Signed-off-by: Stefano Brivio <sbrivio(a)redhat.com>
---
passt.c | 2 +-
passt.h | 2 ++
tcp.c | 1 +
tcp_splice.c | 28 ++++++++++++++++++++++------
tcp_splice.h | 1 +
5 files changed, 27 insertions(+), 7 deletions(-)
diff --git a/passt.c b/passt.c
index 6550a22..292cf53 100644
--- a/passt.c
+++ b/passt.c
@@ -371,7 +371,7 @@ int main(int argc, char **argv)
perror("getrlimit");
exit(EXIT_FAILURE);
}
- limit.rlim_cur = limit.rlim_max;
+ c.nofile = limit.rlim_cur = limit.rlim_max;
if (setrlimit(RLIMIT_NOFILE, &limit)) {
perror("setrlimit");
exit(EXIT_FAILURE);
diff --git a/passt.h b/passt.h
index 3a62b15..9ea8f8d 100644
--- a/passt.h
+++ b/passt.h
@@ -98,6 +98,7 @@ enum passt_modes {
* @quiet: Don't print informational messages
* @foreground: Run in foreground, don't log to stderr by default
* @stderr: Force logging to stderr
+ * @nofile: Maximum number of open files (ulimit -n)
* @sock_path: Path for UNIX domain socket
* @pcap: Path for packet capture file
* @pid_file: Path to PID file, empty string if not configured
@@ -160,6 +161,7 @@ struct ctx {
int quiet;
int foreground;
int stderr;
+ int nofile;
char sock_path[UNIX_PATH_MAX];
char pcap[PATH_MAX];
char pid_file[PATH_MAX];
diff --git a/tcp.c b/tcp.c
index 384e7a6..2a5bf6e 100644
--- a/tcp.c
+++ b/tcp.c
@@ -1560,6 +1560,7 @@ void tcp_defer_handler(struct ctx *c)
{
tcp_l2_flags_buf_flush(c);
tcp_l2_data_buf_flush(c);
+ tcp_splice_defer_handler(c);
}
/**
diff --git a/tcp_splice.c b/tcp_splice.c
index d374785..b7bdfc2 100644
--- a/tcp_splice.c
+++ b/tcp_splice.c
@@ -52,6 +52,7 @@
#define TCP_SPLICE_MAX_CONNS (128 * 1024)

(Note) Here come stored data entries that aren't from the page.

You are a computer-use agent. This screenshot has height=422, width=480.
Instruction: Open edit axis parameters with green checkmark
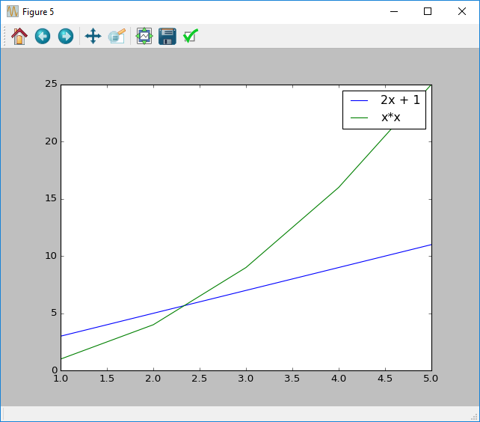coord(191,36)
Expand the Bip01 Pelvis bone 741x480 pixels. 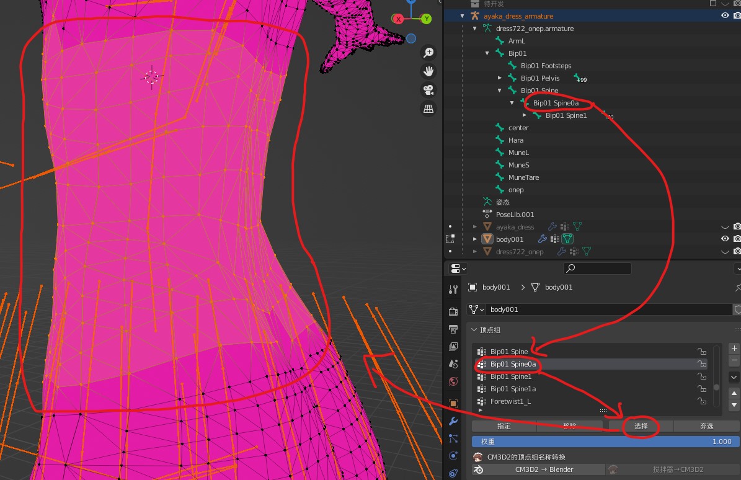[500, 78]
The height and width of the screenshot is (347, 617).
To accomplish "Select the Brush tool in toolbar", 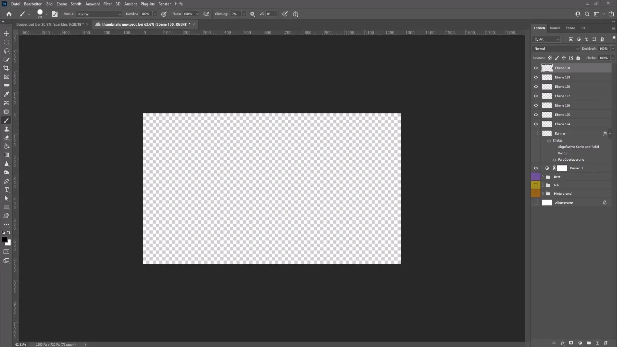I will [x=6, y=120].
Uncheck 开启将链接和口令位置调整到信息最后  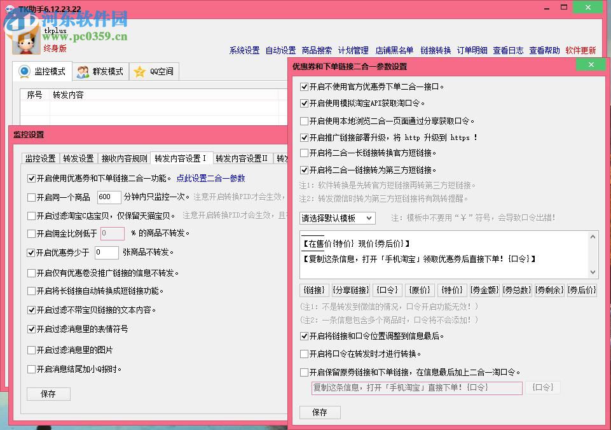coord(304,336)
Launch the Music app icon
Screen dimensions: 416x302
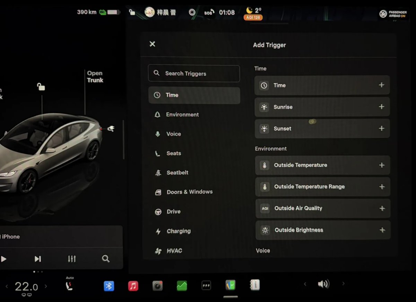point(133,286)
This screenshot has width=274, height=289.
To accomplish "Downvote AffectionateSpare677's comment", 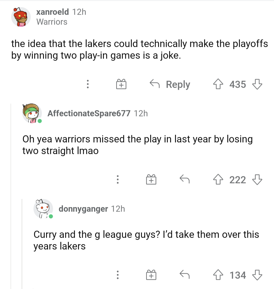I will point(257,180).
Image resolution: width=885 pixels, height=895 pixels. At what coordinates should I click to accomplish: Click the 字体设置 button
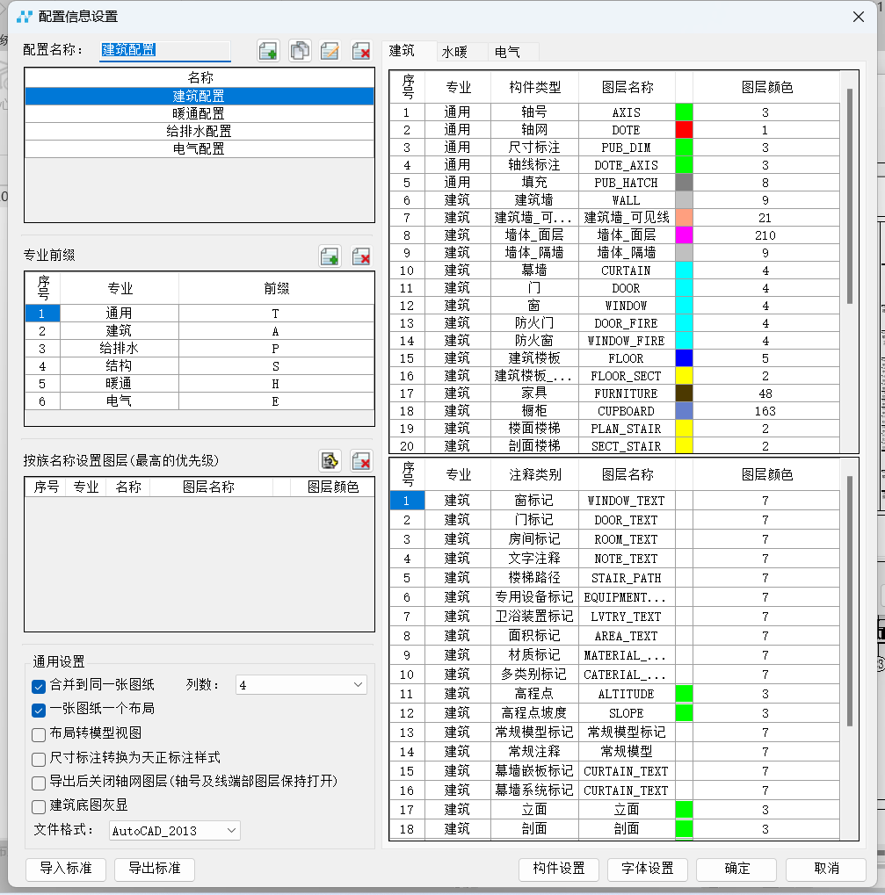(x=648, y=869)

#define TCP_SPLICE_PIPE_POOL_SIZE 16
#define REFILL_INTERVAL 1000 /* ms, refill pool of pipes */
+#define TCP_SPLICE_FILE_PRESSURE 30 /* % of c->nofile */
/* From tcp.c */
extern int init_sock_pool4 [TCP_SOCK_POOL_SIZE];
@@ -152,6 +153,7 @@ static void tcp_splice_conn_epoll_events(uint16_t events,
*b |= (events & SPLICE_B_OUT_WAIT) ? EPOLLOUT : 0;
}
+static void tcp_splice_destroy(struct ctx *c, struct tcp_splice_conn *conn);
static int tcp_splice_epoll_ctl(struct ctx *c, struct tcp_splice_conn *conn);
/**
@@ -832,13 +834,9 @@ void tcp_splice_init(struct ctx *c)
*/
void tcp_splice_timer(struct ctx *c, struct timespec *now)
{
- int i;
-
- for (i = c->tcp.splice_conn_count - 1; i >= 0; i--) {
- struct tcp_splice_conn *conn;
-
- conn = CONN(i);
+ struct tcp_splice_conn *conn;
+ for (conn = CONN(c->tcp.splice_conn_count - 1); conn >= tc; conn--) {
if (conn->flags & SPLICE_CLOSING) {
tcp_splice_destroy(c, conn);
continue;
@@ -865,3 +863,21 @@ void tcp_splice_timer(struct ctx *c, struct timespec *now)
if (timespec_diff_ms(now, &c->tcp.refill_ts) > REFILL_INTERVAL)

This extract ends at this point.